Saved data entries:

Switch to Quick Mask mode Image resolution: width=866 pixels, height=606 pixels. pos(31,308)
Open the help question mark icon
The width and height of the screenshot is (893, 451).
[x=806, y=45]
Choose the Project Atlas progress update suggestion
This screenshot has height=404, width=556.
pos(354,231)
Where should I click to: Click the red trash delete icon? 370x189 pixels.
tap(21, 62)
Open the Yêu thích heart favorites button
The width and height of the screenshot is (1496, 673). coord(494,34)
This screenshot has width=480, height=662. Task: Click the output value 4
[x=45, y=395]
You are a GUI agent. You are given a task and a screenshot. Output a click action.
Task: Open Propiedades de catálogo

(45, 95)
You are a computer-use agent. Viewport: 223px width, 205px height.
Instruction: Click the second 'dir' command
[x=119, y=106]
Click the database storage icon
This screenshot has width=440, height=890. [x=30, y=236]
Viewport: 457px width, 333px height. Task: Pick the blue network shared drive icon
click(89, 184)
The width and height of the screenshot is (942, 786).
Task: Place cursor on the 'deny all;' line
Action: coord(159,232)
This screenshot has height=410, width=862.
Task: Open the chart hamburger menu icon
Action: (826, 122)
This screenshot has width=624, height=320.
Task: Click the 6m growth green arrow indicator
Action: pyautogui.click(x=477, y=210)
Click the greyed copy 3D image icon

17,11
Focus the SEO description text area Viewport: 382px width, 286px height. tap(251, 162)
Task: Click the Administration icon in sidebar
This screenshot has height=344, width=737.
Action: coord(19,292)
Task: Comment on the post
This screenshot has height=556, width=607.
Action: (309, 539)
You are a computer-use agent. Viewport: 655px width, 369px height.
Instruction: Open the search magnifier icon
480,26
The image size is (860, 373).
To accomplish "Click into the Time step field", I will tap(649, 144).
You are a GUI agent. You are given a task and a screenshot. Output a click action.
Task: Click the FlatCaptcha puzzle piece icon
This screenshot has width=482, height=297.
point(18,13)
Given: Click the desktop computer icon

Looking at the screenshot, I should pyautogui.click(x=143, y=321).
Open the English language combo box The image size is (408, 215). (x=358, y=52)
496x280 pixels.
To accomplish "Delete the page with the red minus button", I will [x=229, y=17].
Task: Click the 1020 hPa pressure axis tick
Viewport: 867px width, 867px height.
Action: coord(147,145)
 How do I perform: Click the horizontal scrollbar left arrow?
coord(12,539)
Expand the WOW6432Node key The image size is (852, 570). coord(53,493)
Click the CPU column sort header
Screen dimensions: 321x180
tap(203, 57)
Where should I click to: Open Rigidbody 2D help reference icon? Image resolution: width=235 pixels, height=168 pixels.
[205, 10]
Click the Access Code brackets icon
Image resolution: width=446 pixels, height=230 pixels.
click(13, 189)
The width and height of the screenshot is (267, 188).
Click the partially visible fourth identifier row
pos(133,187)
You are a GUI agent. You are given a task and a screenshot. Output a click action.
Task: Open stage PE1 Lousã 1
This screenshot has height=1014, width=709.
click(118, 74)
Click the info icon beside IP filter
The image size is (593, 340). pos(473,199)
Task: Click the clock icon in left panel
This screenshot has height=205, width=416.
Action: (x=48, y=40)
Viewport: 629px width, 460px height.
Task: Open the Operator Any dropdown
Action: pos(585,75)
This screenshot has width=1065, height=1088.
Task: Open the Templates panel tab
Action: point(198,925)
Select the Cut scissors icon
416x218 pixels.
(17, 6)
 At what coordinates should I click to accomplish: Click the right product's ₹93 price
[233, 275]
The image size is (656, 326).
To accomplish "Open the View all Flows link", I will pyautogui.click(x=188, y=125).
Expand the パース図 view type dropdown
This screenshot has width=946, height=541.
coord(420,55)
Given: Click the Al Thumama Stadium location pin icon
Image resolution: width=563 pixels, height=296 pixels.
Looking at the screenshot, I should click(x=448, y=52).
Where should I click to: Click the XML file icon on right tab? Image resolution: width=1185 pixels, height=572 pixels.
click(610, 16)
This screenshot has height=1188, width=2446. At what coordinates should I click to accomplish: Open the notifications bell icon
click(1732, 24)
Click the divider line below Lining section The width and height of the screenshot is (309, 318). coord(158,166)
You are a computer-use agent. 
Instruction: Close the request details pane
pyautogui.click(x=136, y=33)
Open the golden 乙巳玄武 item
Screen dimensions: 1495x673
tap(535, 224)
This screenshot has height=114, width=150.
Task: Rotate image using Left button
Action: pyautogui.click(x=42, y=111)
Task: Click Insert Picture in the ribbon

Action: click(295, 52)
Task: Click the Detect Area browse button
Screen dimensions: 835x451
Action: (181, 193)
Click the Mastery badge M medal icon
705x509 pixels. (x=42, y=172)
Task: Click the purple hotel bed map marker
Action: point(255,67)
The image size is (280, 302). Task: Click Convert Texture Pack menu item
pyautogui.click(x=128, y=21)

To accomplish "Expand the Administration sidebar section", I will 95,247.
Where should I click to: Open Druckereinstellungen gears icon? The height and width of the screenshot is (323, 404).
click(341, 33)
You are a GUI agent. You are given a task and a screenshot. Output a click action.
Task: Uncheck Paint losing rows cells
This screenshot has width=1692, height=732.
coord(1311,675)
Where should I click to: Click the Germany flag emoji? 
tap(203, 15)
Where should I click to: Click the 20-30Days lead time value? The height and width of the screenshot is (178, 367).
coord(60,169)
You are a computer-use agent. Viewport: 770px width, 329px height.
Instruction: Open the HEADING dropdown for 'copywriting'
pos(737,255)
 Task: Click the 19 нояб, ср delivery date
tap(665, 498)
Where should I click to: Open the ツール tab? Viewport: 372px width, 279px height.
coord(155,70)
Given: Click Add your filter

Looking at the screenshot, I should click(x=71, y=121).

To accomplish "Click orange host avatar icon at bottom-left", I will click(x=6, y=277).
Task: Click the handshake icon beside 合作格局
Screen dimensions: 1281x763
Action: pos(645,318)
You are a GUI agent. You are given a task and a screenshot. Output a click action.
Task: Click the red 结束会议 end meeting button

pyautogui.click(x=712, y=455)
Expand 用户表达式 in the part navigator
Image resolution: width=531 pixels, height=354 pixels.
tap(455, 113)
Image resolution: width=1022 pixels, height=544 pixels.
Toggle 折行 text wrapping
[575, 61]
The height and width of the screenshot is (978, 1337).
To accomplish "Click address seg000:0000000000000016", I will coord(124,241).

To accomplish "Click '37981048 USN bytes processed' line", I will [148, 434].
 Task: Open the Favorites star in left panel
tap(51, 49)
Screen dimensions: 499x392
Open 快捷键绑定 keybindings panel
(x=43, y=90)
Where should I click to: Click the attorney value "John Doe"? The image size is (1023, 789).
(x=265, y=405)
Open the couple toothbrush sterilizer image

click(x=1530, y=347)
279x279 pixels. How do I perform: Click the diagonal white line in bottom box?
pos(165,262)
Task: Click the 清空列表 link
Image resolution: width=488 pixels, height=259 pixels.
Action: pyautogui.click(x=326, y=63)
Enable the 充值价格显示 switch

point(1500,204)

Assignment: After reading the entries, reproduce every one of them exactly.

Answer space:
Switch to Quick Mask mode Image resolution: width=866 pixels, height=606 pixels. pos(31,308)
Open the help question mark icon
The width and height of the screenshot is (893, 451).
[x=806, y=45]
Choose the Project Atlas progress update suggestion
This screenshot has height=404, width=556.
pos(354,231)
Where should I click to: Click the red trash delete icon? 370x189 pixels.
tap(21, 62)
Open the Yêu thích heart favorites button
The width and height of the screenshot is (1496, 673). coord(494,34)
This screenshot has width=480, height=662. Task: Click the output value 4
[x=45, y=395]
You are a GUI agent. You are given a task and a screenshot. Output a click action.
Task: Open Propiedades de catálogo

(45, 95)
You are a computer-use agent. Viewport: 223px width, 205px height.
Instruction: Click the second 'dir' command
[x=119, y=106]
Click the database storage icon
This screenshot has width=440, height=890. [x=30, y=236]
Viewport: 457px width, 333px height. Task: Pick the blue network shared drive icon
click(89, 184)
The width and height of the screenshot is (942, 786).
Task: Place cursor on the 'deny all;' line
Action: coord(159,232)
This screenshot has height=410, width=862.
Task: Open the chart hamburger menu icon
Action: (826, 122)
This screenshot has width=624, height=320.
Task: Click the 6m growth green arrow indicator
Action: pyautogui.click(x=477, y=210)
Click the greyed copy 3D image icon

17,11
Focus the SEO description text area Viewport: 382px width, 286px height. tap(251, 162)
Task: Click the Administration icon in sidebar
This screenshot has height=344, width=737.
Action: coord(19,292)
Task: Comment on the post
This screenshot has height=556, width=607.
Action: (309, 539)
You are a computer-use agent. Viewport: 655px width, 369px height.
Instruction: Open the search magnifier icon
480,26
The image size is (860, 373).
To accomplish "Click into the Time step field", I will tap(649, 144).
You are a GUI agent. You are given a task and a screenshot. Output a click action.
Task: Click the FlatCaptcha puzzle piece icon
This screenshot has width=482, height=297.
point(18,13)
Given: Click the desktop computer icon

Looking at the screenshot, I should pyautogui.click(x=143, y=321).
Open the English language combo box The image size is (408, 215). (x=358, y=52)
496x280 pixels.
To accomplish "Delete the page with the red minus button", I will [x=229, y=17].
Task: Click the 1020 hPa pressure axis tick
Viewport: 867px width, 867px height.
Action: coord(147,145)
 How do I perform: Click the horizontal scrollbar left arrow?
coord(12,539)
Expand the WOW6432Node key The image size is (852, 570). coord(53,493)
Click the CPU column sort header
Screen dimensions: 321x180
tap(203, 57)
Where should I click to: Open Rigidbody 2D help reference icon? Image resolution: width=235 pixels, height=168 pixels.
[205, 10]
Click the Access Code brackets icon
Image resolution: width=446 pixels, height=230 pixels.
click(13, 189)
The width and height of the screenshot is (267, 188).
Click the partially visible fourth identifier row
pos(133,187)
You are a GUI agent. You are given a task and a screenshot. Output a click action.
Task: Open stage PE1 Lousã 1
This screenshot has height=1014, width=709.
click(118, 74)
Click the info icon beside IP filter
The image size is (593, 340). pos(473,199)
Task: Click the clock icon in left panel
This screenshot has height=205, width=416.
Action: (x=48, y=40)
Viewport: 629px width, 460px height.
Task: Open the Operator Any dropdown
Action: pos(585,75)
This screenshot has width=1065, height=1088.
Task: Open the Templates panel tab
Action: point(198,925)
Select the Cut scissors icon
416x218 pixels.
(17, 6)
 At what coordinates should I click to accomplish: Click the right product's ₹93 price
[233, 275]
The image size is (656, 326).
To accomplish "Open the View all Flows link", I will pyautogui.click(x=188, y=125).
Expand the パース図 view type dropdown
This screenshot has width=946, height=541.
coord(420,55)
Given: Click the Al Thumama Stadium location pin icon
Image resolution: width=563 pixels, height=296 pixels.
Looking at the screenshot, I should click(x=448, y=52).
Where should I click to: Click the XML file icon on right tab? Image resolution: width=1185 pixels, height=572 pixels.
click(610, 16)
This screenshot has height=1188, width=2446. At what coordinates should I click to accomplish: Open the notifications bell icon
click(1732, 24)
Click the divider line below Lining section The width and height of the screenshot is (309, 318). coord(158,166)
You are a computer-use agent. 
Instruction: Close the request details pane
pyautogui.click(x=136, y=33)
Open the golden 乙巳玄武 item
Screen dimensions: 1495x673
tap(535, 224)
This screenshot has height=114, width=150.
Task: Rotate image using Left button
Action: pyautogui.click(x=42, y=111)
Task: Click Insert Picture in the ribbon

Action: click(295, 52)
Task: Click the Detect Area browse button
Screen dimensions: 835x451
Action: (181, 193)
Click the Mastery badge M medal icon
705x509 pixels. (x=42, y=172)
Task: Click the purple hotel bed map marker
Action: point(255,67)
The image size is (280, 302). Task: Click Convert Texture Pack menu item
pyautogui.click(x=128, y=21)

To accomplish "Expand the Administration sidebar section", I will 95,247.
Where should I click to: Open Druckereinstellungen gears icon? The height and width of the screenshot is (323, 404).
click(341, 33)
You are a GUI agent. You are given a task and a screenshot. Output a click action.
Task: Uncheck Paint losing rows cells
This screenshot has width=1692, height=732.
coord(1311,675)
Where should I click to: Click the Germany flag emoji? 
tap(203, 15)
Where should I click to: Click the 20-30Days lead time value? The height and width of the screenshot is (178, 367).
coord(60,169)
You are a computer-use agent. Viewport: 770px width, 329px height.
Instruction: Open the HEADING dropdown for 'copywriting'
pos(737,255)
 Task: Click the 19 нояб, ср delivery date
tap(665, 498)
Where should I click to: Open the ツール tab? Viewport: 372px width, 279px height.
coord(155,70)
Given: Click Add your filter

Looking at the screenshot, I should click(x=71, y=121).

To accomplish "Click orange host avatar icon at bottom-left", I will click(x=6, y=277).
Task: Click the handshake icon beside 合作格局
Screen dimensions: 1281x763
Action: pos(645,318)
You are a GUI agent. You are given a task and a screenshot. Output a click action.
Task: Click the red 结束会议 end meeting button

pyautogui.click(x=712, y=455)
Expand 用户表达式 in the part navigator
Image resolution: width=531 pixels, height=354 pixels.
tap(455, 113)
Image resolution: width=1022 pixels, height=544 pixels.
Toggle 折行 text wrapping
[575, 61]
The height and width of the screenshot is (978, 1337).
To accomplish "Click address seg000:0000000000000016", I will coord(124,241).

To accomplish "Click '37981048 USN bytes processed' line", I will [148, 434].
 Task: Open the Favorites star in left panel
tap(51, 49)
Screen dimensions: 499x392
Open 快捷键绑定 keybindings panel
(x=43, y=90)
Where should I click to: Click the attorney value "John Doe"? The image size is (1023, 789).
(x=265, y=405)
Open the couple toothbrush sterilizer image

click(x=1530, y=347)
279x279 pixels. How do I perform: Click the diagonal white line in bottom box?
pos(165,262)
Task: Click the 清空列表 link
Image resolution: width=488 pixels, height=259 pixels.
Action: pyautogui.click(x=326, y=63)
Enable the 充值价格显示 switch

point(1500,204)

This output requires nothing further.